8.7 Return to the question “The difference between require and import”
Require is used with the CommonJs specification, import is used with the Es6 module specification; So the difference between the two is essentially the difference between the two norms;
CommonJS:
- For basic data types, it is replication. That is, it is cached by the module; At the same time, a variable output from another module can be reassigned.
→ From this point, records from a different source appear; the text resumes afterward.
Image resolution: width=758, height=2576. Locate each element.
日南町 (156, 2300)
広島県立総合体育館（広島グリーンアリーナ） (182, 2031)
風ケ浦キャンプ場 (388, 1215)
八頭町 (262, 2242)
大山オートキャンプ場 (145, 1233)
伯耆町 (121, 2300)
- For complex data types, it is a shallow copy. Because the objects referenced by both modules point to the same memory space, changes to the value of one module affect the other module.
- When a module is loaded using the require command, the code for the entire module is run.
- When the same module is loaded using the require command, the module is not executed again and the value is retrieved from the cache. That is, the CommonJS module will only run once on the first load, no matter how many times it is loaded, and will return the first run unless the system cache is manually cleared.
- When the loop is loaded, it belongs to load-time execution. That is, when the script code is required, it is all executed. Once a module is “looping loaded”, only the parts that have been executed are printed, not the parts that have not been executed.
ES6 module
- Values in the ES6 module belong to dynamic Read-only references.
- For read-only, you are not allowed to change the value of the imported variable. The imported variable is read-only, whether it is a basic or complex data type. When the module encounters the import command, it generates a read-only reference. When the script actually executes, the value is then applied to the loaded module based on the read-only reference.
- Dynamically, as the original value changes, so does the value loaded by the import. Both basic and complex data types.
- When looping, the ES6 module is a dynamic reference. As long as there is a reference between the two modules, the code can execute.
Finally: require/exports are required and generic; Because, in fact, any import/export you write right now ends up being compiled to require/exports.